A hundred years ago the average human being in the Western world clocked up around 9 hours of slumber per night; now that same person is down to about 6.5 hours – 2.5 hours of sleep lost in just a century! We can blame Edison, to a large extent for that. After all, he invented the electric light bulb, that game changer that abruptly and rudely extended our day to…well no night. There are offices that have daylight lighting installed that gives one the impression that it is day when in fact it is pitch dark outside. The repercussions are huge: the pharmaceutical industry has cashed in producing drugs that either keep us awake for longer or other drugs that help us to sleep whenever we wish. And all of these drugs are generally liberally endorsed, culminating in swathes of society becoming addicted to sleeping pills or other drugs that accentuate one’s focus and awareness even when one is exhausted and should be sleeping. Scientists at NASA have long been trying to fathom how certain species manage to hibernate for long periods in a quest to adapt such behaviour for humans, mainly to allow us to travel for longer, and so further, in space. Imagine being able to have the ability, the option, to just hibernate for a few months then wake up and resume one’s “normal” living. Of course, everything will have changed not least your body mass which will be at least 30% less than that before you commenced hibernating.

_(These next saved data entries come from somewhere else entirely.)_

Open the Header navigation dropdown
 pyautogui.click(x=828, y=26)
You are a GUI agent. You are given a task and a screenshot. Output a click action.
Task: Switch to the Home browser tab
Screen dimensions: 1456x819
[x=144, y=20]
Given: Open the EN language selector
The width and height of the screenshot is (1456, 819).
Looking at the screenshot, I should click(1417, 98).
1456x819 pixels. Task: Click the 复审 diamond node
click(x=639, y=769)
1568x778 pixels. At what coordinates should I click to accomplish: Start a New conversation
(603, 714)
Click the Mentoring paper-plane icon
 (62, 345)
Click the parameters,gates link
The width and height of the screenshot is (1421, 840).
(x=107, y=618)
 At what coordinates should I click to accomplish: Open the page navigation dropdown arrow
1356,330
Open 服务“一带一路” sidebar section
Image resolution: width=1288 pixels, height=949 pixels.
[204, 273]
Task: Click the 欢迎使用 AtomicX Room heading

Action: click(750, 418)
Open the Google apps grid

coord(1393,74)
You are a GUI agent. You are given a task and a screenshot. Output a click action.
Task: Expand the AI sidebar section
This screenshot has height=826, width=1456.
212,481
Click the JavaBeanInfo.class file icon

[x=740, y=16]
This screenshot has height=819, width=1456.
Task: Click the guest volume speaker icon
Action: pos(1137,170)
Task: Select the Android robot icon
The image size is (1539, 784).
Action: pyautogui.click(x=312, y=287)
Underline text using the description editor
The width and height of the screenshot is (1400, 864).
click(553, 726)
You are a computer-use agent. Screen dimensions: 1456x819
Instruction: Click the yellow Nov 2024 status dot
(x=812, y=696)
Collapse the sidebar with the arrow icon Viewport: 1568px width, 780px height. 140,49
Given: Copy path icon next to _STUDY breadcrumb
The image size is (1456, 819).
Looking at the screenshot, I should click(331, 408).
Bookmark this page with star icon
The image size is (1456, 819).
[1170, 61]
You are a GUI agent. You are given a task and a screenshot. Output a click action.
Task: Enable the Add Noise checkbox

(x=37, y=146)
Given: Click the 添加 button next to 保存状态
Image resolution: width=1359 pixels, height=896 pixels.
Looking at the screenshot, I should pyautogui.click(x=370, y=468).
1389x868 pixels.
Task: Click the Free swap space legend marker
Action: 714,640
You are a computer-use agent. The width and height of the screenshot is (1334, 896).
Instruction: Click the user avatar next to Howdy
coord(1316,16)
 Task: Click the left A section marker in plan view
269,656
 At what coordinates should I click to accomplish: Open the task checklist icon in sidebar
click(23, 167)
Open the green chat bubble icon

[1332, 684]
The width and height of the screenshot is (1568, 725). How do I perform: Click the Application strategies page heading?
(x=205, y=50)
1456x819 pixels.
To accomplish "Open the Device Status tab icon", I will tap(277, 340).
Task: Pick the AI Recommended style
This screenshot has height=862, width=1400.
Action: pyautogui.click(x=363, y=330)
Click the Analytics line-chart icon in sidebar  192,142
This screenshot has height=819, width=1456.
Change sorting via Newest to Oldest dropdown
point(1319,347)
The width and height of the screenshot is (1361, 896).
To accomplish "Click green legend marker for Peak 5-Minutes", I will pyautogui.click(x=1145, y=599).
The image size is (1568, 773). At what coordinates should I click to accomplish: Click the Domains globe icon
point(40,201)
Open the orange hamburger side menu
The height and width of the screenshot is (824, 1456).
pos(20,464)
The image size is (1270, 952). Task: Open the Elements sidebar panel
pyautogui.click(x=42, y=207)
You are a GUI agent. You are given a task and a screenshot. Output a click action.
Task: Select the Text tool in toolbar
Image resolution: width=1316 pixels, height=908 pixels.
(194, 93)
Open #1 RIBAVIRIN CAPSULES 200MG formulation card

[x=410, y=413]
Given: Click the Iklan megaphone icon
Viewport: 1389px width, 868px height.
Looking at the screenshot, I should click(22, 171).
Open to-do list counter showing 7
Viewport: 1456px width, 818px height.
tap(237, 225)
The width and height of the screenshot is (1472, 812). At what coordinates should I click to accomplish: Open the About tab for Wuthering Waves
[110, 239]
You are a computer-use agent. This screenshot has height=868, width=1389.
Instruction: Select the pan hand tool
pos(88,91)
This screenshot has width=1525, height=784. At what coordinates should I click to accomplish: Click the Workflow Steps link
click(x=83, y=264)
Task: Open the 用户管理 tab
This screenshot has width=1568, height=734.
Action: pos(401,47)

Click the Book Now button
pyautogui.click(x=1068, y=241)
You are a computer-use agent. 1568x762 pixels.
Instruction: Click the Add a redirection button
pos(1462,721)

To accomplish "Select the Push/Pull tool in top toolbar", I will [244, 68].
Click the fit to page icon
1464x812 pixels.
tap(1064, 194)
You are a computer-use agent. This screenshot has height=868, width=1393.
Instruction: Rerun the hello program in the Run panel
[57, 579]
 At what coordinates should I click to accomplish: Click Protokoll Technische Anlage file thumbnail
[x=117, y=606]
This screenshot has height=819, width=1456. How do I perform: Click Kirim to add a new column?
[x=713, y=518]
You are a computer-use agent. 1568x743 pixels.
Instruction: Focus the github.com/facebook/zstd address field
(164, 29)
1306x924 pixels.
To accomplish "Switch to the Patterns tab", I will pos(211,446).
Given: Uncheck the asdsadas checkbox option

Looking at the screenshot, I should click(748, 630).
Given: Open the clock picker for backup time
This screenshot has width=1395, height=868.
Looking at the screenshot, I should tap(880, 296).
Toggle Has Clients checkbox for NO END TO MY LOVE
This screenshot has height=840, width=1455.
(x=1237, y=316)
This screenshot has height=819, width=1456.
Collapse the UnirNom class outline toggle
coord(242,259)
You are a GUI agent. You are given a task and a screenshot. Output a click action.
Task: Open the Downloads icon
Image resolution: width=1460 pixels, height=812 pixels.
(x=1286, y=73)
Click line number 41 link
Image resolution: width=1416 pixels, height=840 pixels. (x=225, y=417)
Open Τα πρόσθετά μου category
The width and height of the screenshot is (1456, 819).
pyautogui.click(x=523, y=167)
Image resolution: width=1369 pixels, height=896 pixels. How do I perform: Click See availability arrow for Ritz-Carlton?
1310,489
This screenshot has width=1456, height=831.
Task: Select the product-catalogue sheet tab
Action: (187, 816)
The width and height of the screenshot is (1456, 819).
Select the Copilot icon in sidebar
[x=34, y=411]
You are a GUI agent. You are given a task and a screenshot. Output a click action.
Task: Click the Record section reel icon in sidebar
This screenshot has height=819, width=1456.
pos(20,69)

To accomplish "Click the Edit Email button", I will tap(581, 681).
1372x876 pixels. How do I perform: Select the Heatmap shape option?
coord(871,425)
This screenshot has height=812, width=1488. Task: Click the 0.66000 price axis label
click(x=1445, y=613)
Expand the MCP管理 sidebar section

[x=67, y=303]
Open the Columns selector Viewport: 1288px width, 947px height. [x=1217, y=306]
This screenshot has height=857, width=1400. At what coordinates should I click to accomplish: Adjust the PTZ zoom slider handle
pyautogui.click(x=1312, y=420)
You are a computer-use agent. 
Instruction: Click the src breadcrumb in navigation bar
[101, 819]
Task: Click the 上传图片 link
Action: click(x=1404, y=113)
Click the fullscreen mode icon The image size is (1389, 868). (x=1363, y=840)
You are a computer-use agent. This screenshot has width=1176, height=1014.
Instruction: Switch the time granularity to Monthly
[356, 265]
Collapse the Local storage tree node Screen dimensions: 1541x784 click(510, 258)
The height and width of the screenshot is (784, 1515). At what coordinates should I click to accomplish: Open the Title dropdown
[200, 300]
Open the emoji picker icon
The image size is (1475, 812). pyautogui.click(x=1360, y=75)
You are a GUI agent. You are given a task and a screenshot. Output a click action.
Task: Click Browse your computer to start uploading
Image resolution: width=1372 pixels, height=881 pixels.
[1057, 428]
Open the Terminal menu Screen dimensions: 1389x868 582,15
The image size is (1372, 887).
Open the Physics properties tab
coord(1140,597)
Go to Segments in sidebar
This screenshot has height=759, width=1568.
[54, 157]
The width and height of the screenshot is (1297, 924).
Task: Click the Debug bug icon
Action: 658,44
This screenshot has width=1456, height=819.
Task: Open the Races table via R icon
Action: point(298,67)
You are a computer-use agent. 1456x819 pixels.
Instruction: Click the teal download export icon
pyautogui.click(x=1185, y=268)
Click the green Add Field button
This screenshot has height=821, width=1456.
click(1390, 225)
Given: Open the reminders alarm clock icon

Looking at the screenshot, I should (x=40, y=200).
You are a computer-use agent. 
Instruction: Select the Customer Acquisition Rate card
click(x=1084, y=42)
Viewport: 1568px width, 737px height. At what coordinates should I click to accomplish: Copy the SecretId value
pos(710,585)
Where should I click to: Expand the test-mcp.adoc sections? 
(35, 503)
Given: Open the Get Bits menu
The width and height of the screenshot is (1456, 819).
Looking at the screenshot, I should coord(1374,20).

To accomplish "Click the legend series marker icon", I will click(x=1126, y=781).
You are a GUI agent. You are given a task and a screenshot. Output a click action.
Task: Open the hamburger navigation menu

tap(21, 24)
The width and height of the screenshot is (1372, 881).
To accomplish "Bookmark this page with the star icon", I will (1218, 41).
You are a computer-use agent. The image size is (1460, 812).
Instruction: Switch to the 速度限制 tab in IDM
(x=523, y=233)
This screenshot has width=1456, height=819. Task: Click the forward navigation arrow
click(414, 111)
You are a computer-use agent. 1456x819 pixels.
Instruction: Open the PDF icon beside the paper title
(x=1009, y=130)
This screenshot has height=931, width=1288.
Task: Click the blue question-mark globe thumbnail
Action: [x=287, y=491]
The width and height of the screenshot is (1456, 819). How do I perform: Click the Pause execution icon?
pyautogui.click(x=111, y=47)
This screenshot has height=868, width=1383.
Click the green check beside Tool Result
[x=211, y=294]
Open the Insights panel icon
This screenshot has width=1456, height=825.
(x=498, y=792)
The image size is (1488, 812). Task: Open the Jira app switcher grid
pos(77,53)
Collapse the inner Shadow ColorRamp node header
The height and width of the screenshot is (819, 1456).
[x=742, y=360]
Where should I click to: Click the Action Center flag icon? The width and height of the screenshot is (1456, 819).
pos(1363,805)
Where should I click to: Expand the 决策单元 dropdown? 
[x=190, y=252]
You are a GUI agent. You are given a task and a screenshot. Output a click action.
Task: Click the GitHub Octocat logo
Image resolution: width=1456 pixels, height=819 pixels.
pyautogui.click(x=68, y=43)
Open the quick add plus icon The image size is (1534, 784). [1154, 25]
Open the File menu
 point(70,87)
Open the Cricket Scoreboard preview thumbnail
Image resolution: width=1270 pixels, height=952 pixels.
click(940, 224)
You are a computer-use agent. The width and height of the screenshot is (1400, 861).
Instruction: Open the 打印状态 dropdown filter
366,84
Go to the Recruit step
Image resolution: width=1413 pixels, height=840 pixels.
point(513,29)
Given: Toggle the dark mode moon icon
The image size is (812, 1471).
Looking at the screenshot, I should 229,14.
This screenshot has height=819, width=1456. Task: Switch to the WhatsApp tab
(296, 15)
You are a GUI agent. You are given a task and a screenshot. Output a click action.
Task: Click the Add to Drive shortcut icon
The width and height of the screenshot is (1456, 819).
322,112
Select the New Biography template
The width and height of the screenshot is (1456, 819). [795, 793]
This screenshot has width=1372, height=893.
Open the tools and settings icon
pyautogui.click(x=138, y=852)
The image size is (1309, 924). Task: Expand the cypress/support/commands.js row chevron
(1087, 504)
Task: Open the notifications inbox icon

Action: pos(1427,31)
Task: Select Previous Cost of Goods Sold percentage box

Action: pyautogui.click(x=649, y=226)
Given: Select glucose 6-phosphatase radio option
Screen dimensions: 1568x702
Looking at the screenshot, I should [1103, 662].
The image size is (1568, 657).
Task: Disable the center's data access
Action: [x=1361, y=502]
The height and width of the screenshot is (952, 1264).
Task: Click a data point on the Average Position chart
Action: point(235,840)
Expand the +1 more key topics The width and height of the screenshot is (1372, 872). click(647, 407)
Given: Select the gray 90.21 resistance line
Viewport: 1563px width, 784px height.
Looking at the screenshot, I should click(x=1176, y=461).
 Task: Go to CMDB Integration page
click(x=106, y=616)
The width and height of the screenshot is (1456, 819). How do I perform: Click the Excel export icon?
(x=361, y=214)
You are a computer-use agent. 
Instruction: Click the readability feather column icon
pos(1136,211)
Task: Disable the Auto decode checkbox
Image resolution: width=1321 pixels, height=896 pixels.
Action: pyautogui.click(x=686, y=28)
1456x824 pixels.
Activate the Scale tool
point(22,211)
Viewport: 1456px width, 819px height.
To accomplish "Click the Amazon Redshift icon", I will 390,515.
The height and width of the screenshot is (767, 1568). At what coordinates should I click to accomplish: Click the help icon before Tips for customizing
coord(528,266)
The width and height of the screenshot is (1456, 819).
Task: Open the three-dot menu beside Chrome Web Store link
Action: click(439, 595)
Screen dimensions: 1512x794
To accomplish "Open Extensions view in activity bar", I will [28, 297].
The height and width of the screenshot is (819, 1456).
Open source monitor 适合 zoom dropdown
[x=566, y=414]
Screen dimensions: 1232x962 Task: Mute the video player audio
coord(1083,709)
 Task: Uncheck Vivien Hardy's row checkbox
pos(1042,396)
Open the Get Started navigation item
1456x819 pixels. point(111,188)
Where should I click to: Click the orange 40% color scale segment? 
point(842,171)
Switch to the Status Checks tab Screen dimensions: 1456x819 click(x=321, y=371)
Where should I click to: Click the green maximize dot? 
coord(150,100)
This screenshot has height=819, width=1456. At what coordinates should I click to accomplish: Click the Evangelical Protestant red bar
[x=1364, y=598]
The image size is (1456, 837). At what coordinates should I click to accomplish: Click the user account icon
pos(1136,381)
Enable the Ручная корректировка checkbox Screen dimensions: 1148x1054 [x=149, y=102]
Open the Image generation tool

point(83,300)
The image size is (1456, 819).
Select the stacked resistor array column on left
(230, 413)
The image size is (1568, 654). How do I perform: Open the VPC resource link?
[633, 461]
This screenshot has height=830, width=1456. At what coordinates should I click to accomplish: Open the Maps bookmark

Sleep is thus an eminently fascinating and interesting area of knowledge which, in the scheme of things, we do not know too much about. There are some fancily named degrees popping up at venerable institutions such as John Hopkins University. No we cannot possibly call it a degree in sleep; instead we have to invoke a highfalutin’ euphemism that most have never heard in their living, let alone sleeping, days: polysomnography, or slightly better, Neurodiagnostics and Sleep Science. The brain is the final frontier of medicine and that of course is where our sleep is controlled. So if you are interested in studying sleep you had better contemplate first studying a medicine-based degree.